begin Recorded data

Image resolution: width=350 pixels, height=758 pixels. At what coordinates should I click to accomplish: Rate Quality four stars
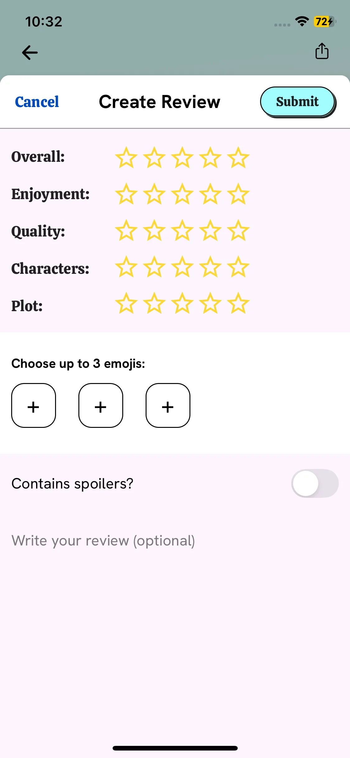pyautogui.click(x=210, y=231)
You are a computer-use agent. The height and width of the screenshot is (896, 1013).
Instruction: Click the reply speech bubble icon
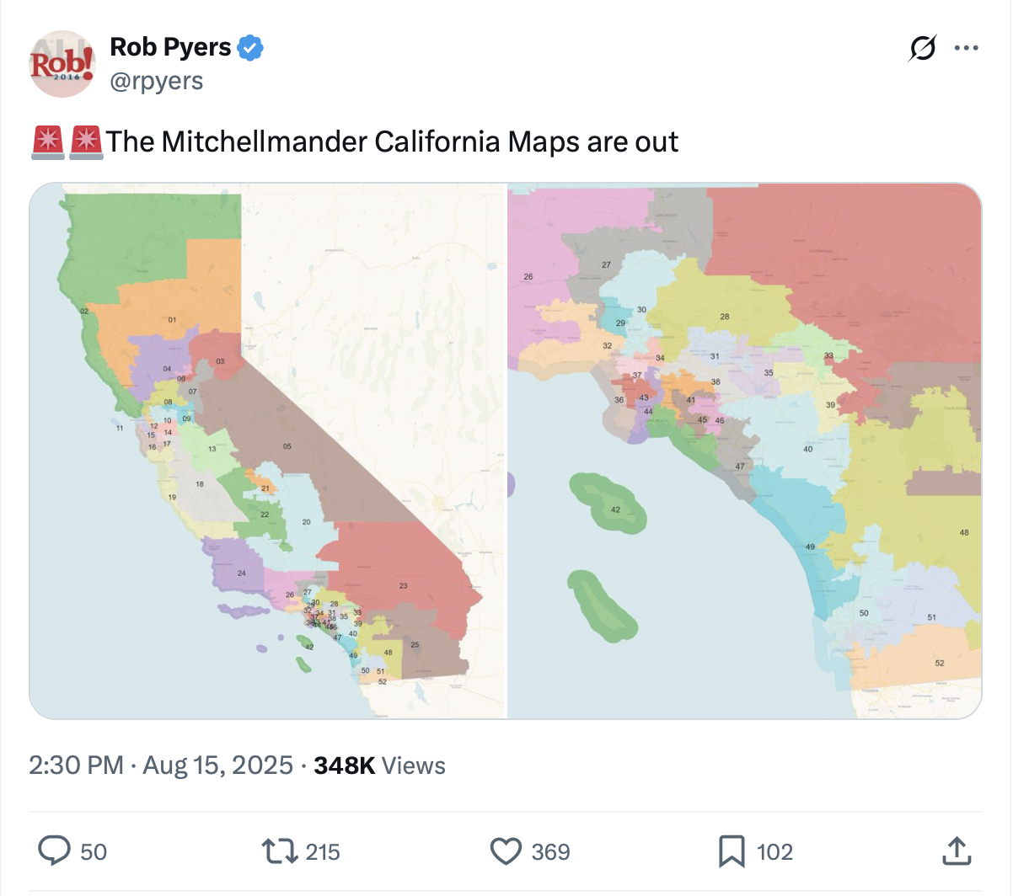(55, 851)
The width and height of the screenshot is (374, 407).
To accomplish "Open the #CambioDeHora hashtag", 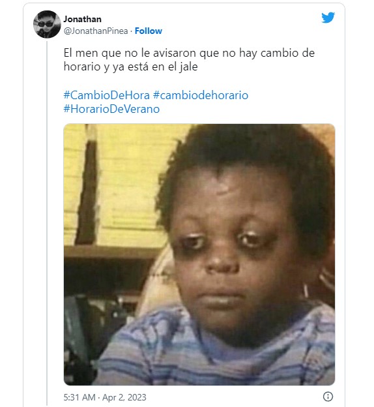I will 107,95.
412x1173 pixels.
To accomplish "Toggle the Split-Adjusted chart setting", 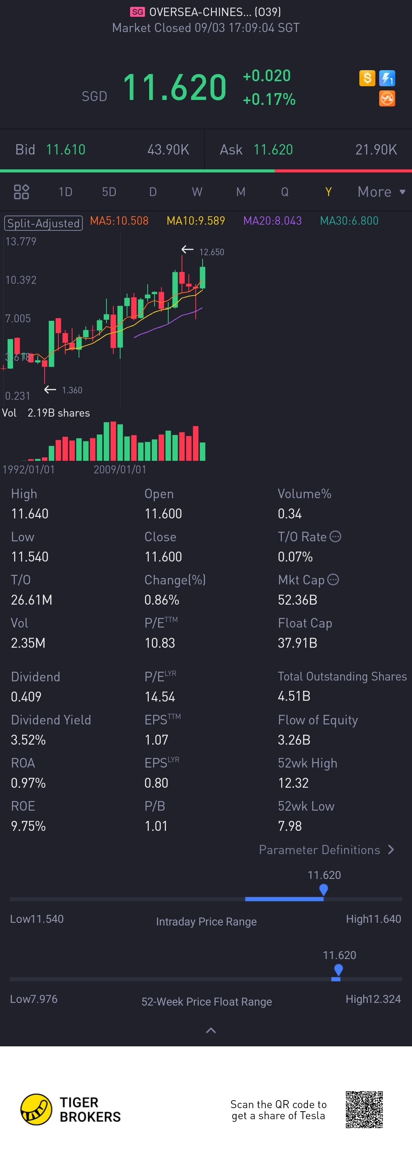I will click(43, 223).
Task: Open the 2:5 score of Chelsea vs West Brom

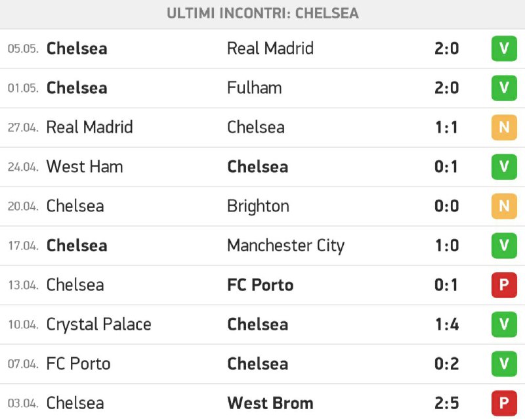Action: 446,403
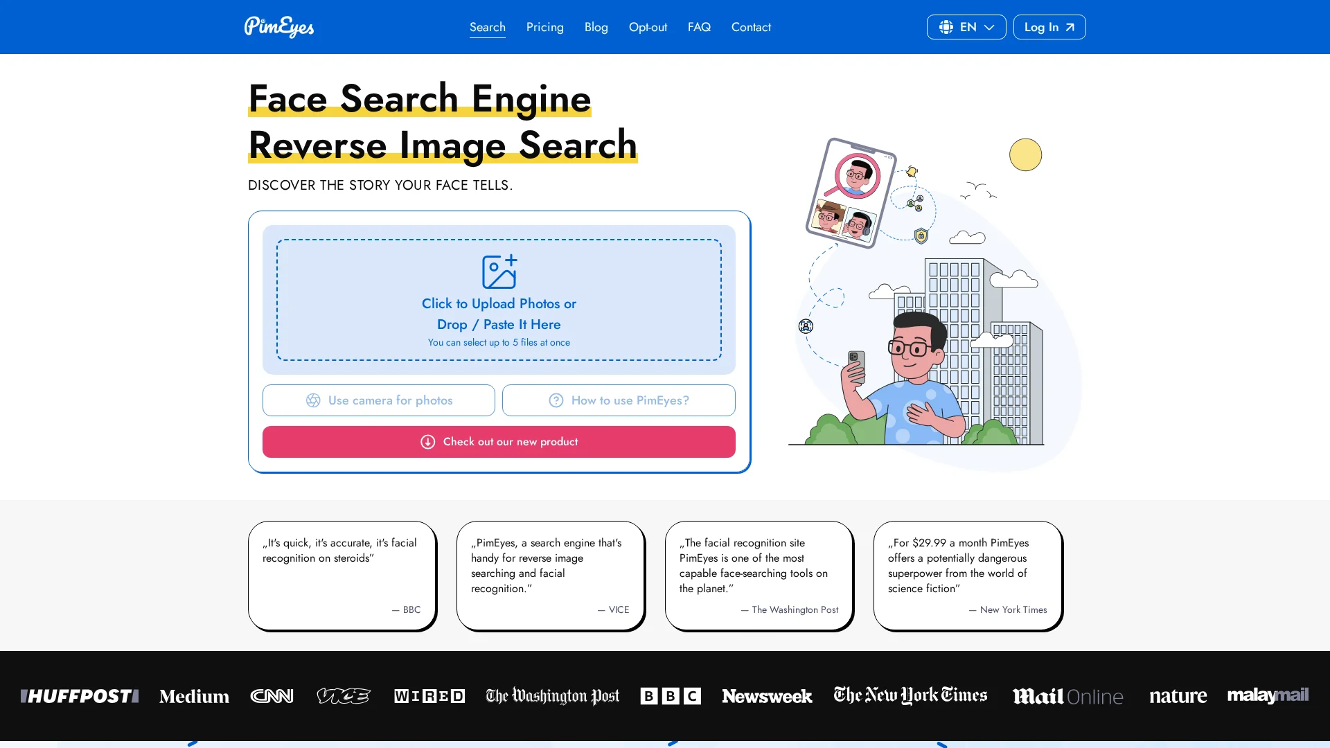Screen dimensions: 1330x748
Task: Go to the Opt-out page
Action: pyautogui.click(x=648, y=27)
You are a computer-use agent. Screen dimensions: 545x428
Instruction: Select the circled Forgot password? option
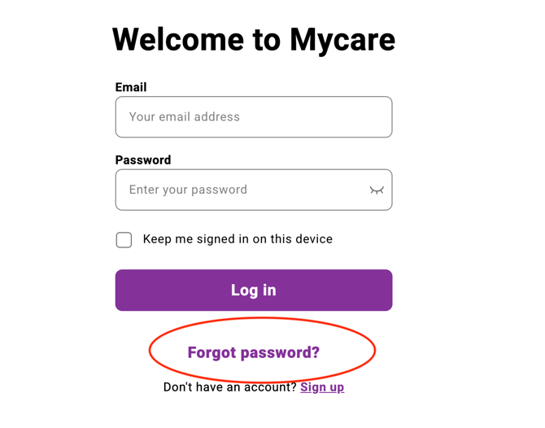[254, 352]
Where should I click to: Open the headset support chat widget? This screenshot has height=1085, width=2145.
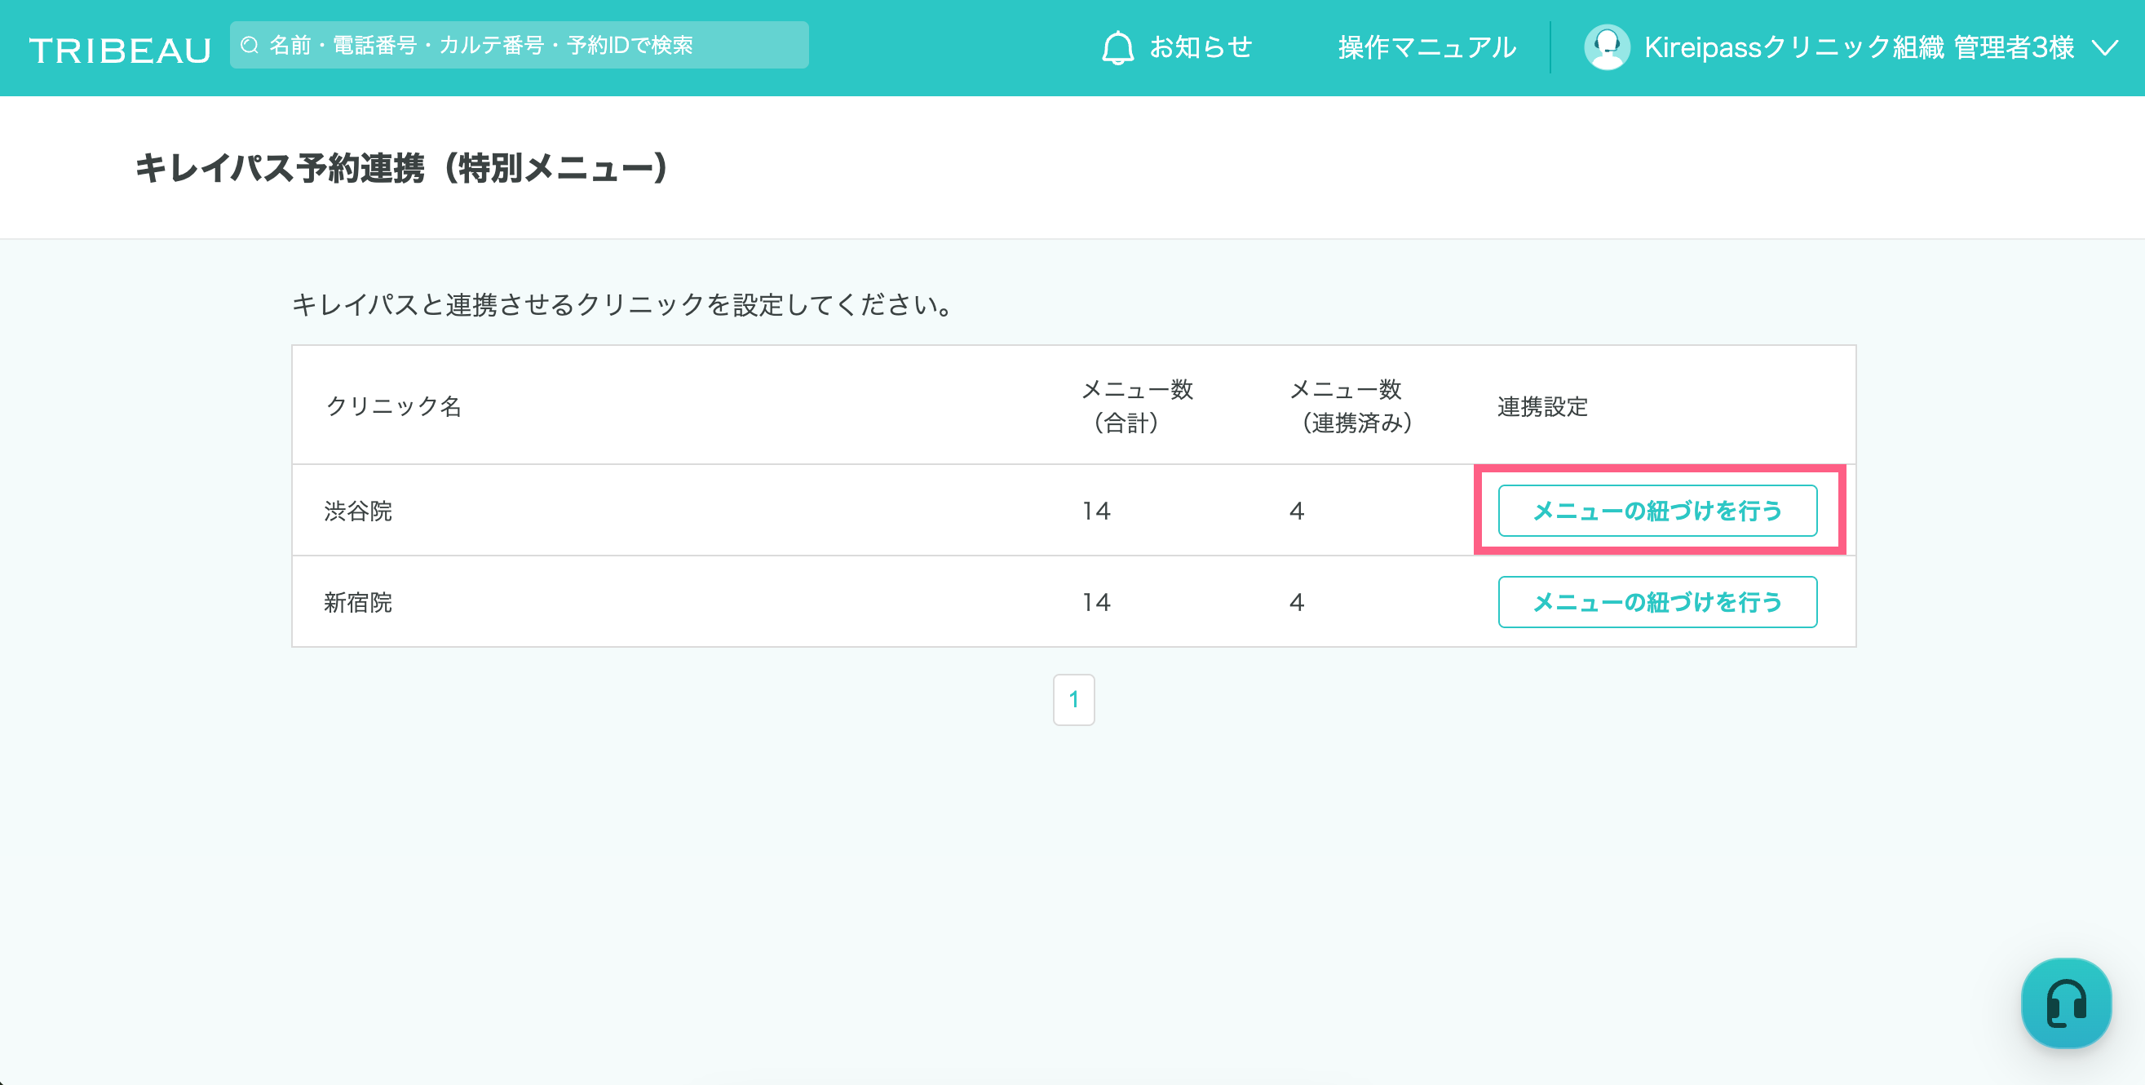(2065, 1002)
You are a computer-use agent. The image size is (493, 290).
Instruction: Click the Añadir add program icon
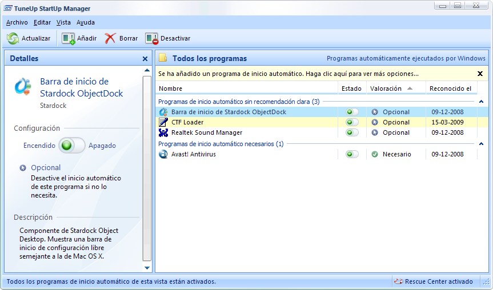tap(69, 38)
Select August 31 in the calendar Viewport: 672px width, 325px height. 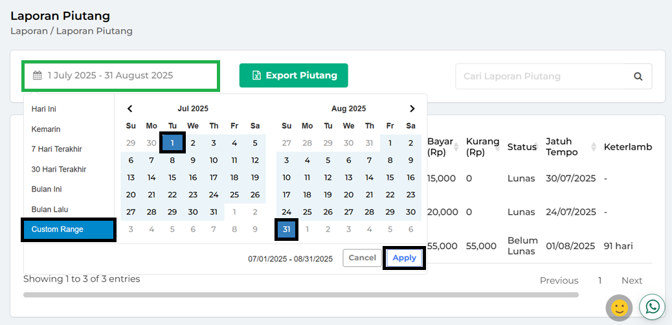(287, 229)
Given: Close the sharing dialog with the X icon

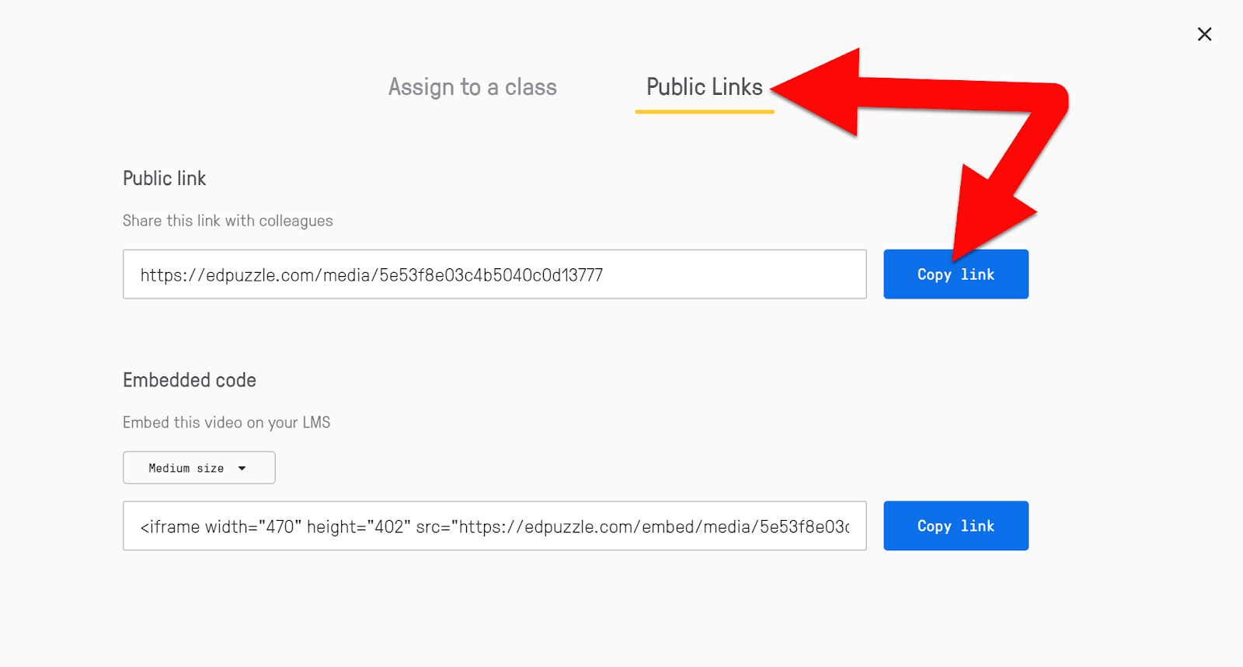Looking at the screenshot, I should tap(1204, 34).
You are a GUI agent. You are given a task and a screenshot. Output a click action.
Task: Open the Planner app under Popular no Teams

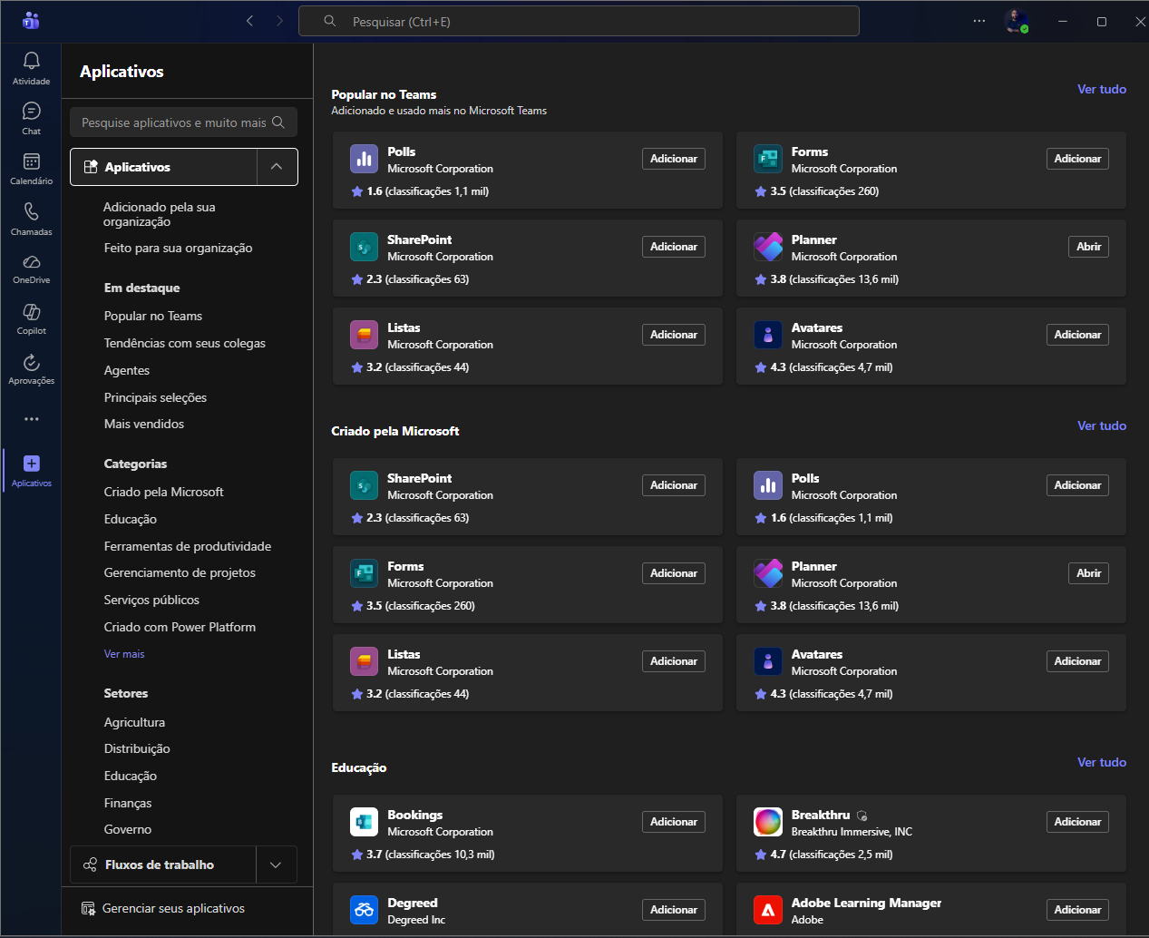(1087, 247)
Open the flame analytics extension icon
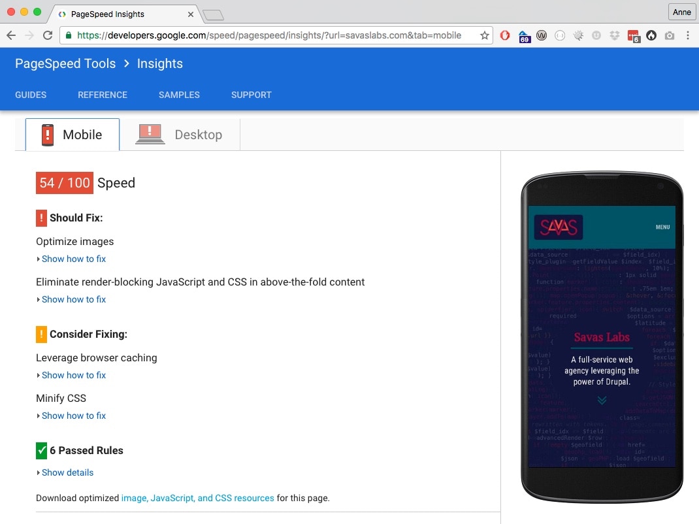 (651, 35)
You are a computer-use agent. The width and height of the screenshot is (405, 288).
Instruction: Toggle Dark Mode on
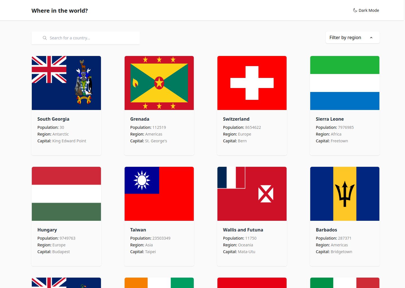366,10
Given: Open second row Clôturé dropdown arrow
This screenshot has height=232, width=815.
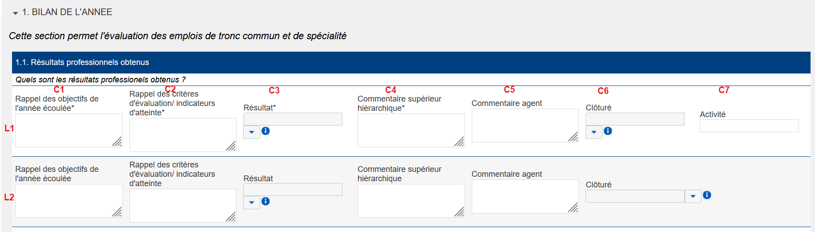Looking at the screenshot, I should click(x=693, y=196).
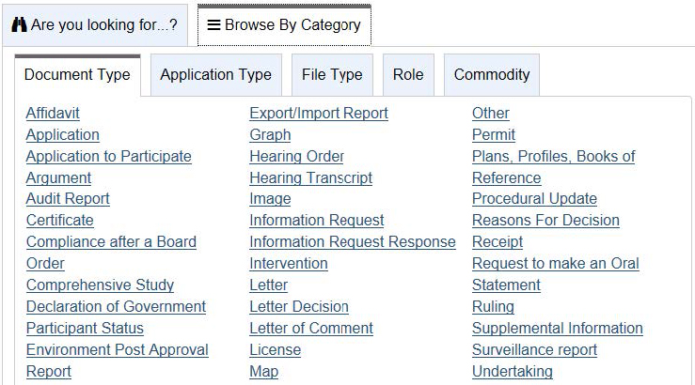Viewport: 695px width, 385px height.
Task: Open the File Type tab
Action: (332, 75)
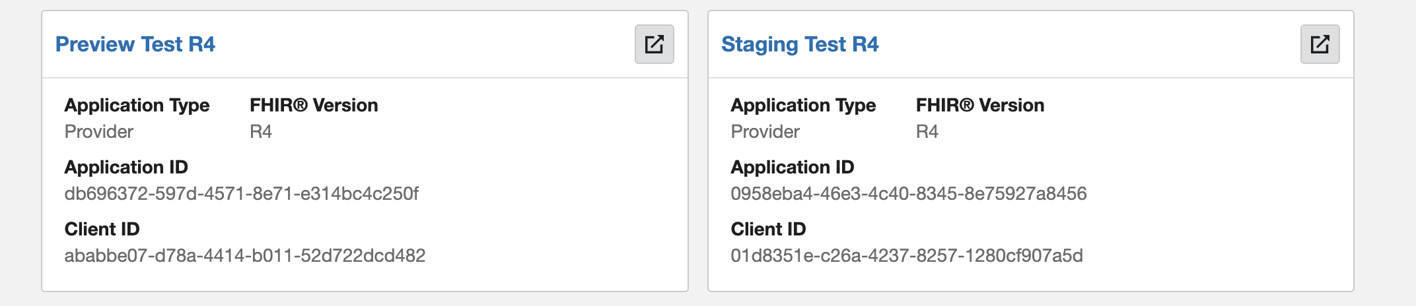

end Recorded data

**Task brief**
Lay out the listing as a Markdown table with columns "Row" and "Text", one non-blank line per row, starting at the line that contains "You are a computer-use agent. The width" and continuing through the end of the listing. Omit the pictures.

**Result for this exercise**
| Row | Text |
|---|---|
| 1 | You are a computer-use agent. The width and height of the screenshot is (405, 288). |
| 2 | Instruction: Toggle Dark Mode on |
| 3 | 366,10 |
| 4 | Given: Open second row Clôturé dropdown arrow |
| 5 | This screenshot has height=232, width=815. |
| 6 | Looking at the screenshot, I should click(x=693, y=196). |
| 7 | Viewport: 695px width, 385px height. |
| 8 | Task: Open the File Type tab |
| 9 | Action: (332, 75) |